── Input material

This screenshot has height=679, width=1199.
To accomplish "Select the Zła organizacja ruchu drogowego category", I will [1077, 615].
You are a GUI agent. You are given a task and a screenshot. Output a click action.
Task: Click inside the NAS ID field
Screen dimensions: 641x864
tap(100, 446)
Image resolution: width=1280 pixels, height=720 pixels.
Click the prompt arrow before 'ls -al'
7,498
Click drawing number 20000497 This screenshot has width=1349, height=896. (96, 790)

────
── Input material

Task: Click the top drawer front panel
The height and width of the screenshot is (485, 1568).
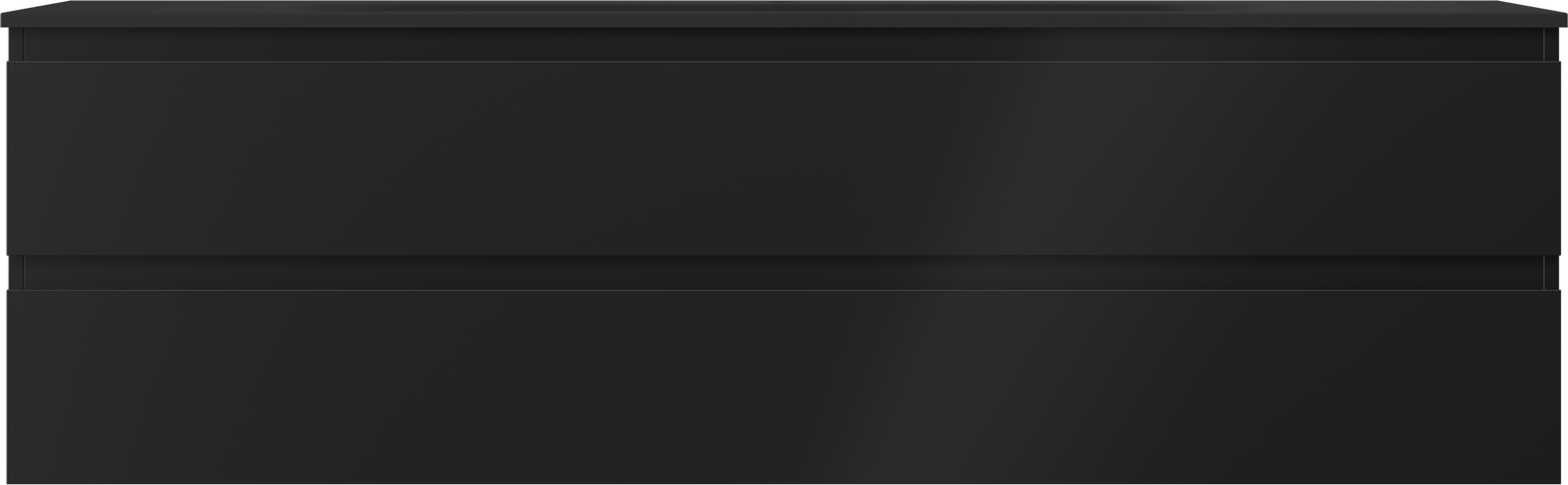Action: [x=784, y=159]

────

_Directions_: From the material above, set down exactly the lines between the line holding "Task: Click inside the NAS ID field" and the line holding "Click drawing number", inclusive. Include nothing else.

_Solution_:
Task: Click inside the NAS ID field
Screen dimensions: 641x864
tap(100, 446)
Image resolution: width=1280 pixels, height=720 pixels.
Click the prompt arrow before 'ls -al'
7,498
Click drawing number 20000497 This screenshot has width=1349, height=896. (96, 790)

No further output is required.